When someone is dead in a movie, do you try to catch him breathing too or am I a weirdo?
[undercover FBI agent who’s had me under surveillance for weeks decides to blow his cover] do you ever stop eating?
If you don’t pay your exorcist
You get repossessed
I was fired from volunteering at the fire department. Apparently “wax the pole” means different things to different people.
Solving a traffic jam
80% of adulthood is trying to figure out what upset your stomach.
Designer: How big should the gap between the car’s front seat and center console be?
Boss: Big enough for your phone to fall through.
Designer: And also big enough for your hand to retrieve it?
Boss: haha oh goodness no
Her: I want you to kill my ex but make it seem like an accident
Me: say no more
[Later]
Detective: looks like the killer beat him to death with a crowbar and then placed a banana peel by his feet
[Starbucks Assassins Inc]
CHIEF: Write this down.
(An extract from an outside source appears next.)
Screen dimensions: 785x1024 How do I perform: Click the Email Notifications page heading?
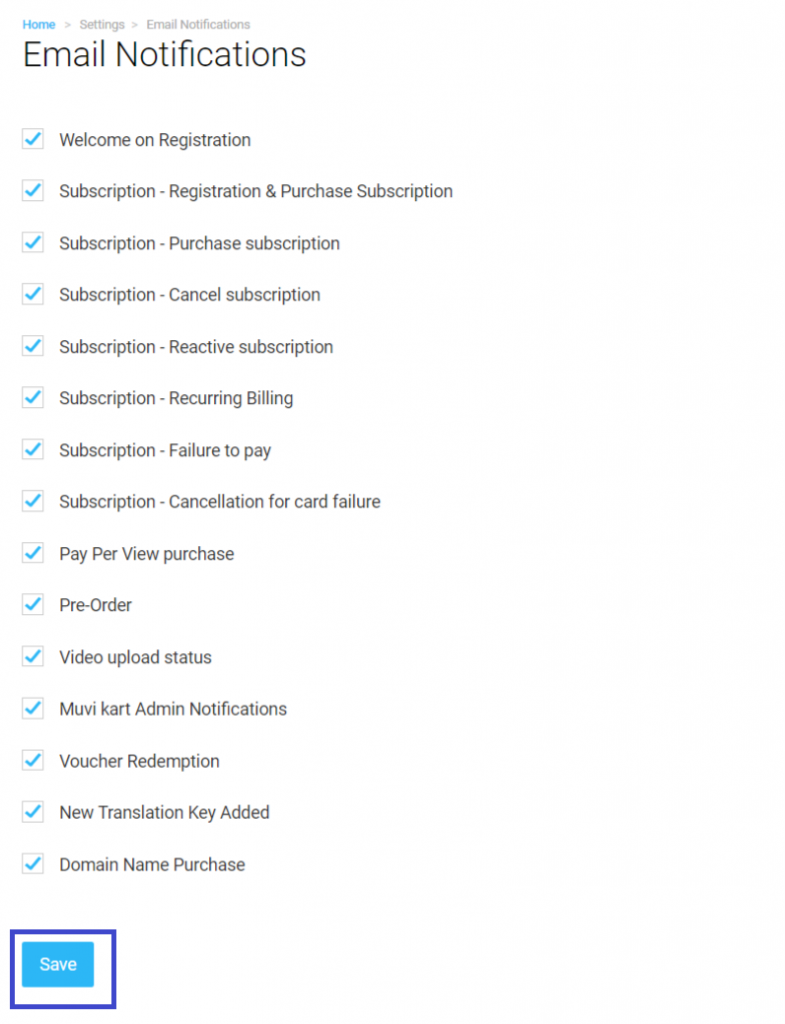pos(164,55)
Target’s name is John
BARISTA: [writes] Jamie
C: Ok. Memorise it
B: [eyes shut] Janet
Me: ooh baby do you know what that’s worth
Congregation: oooh heaven is a place on earth
Bishop: no
BOUNCER: No, you’re not getting in, just go home
ME: *slips him some money*
BOUNCER: What’s this?
ME *whispering so my friends don’t hear* thank you
My 7yo son has learnt how important it is to spell properly after I took him to a sweatshop for his birthday, as requested.
Hockey: because running on knives makes sense.
I think my favorite part of being a parent is telling my kids they can’t have any chips before dinner because deep down I know I’m eating that family sized bag of doritos after they go to bed
Whenever I have a panic attack, I put a paper bag over my mouth & once I’m done drinking the alcohol inside I feel a lot better.
I’m still upset that my parents didn’t support my dream of becoming an assassin.
I wear lipstick when I go into Walmart so people know I’m not approachable or one of their kind
Nothing tests the marriage bond like being stranded in an airport with kids.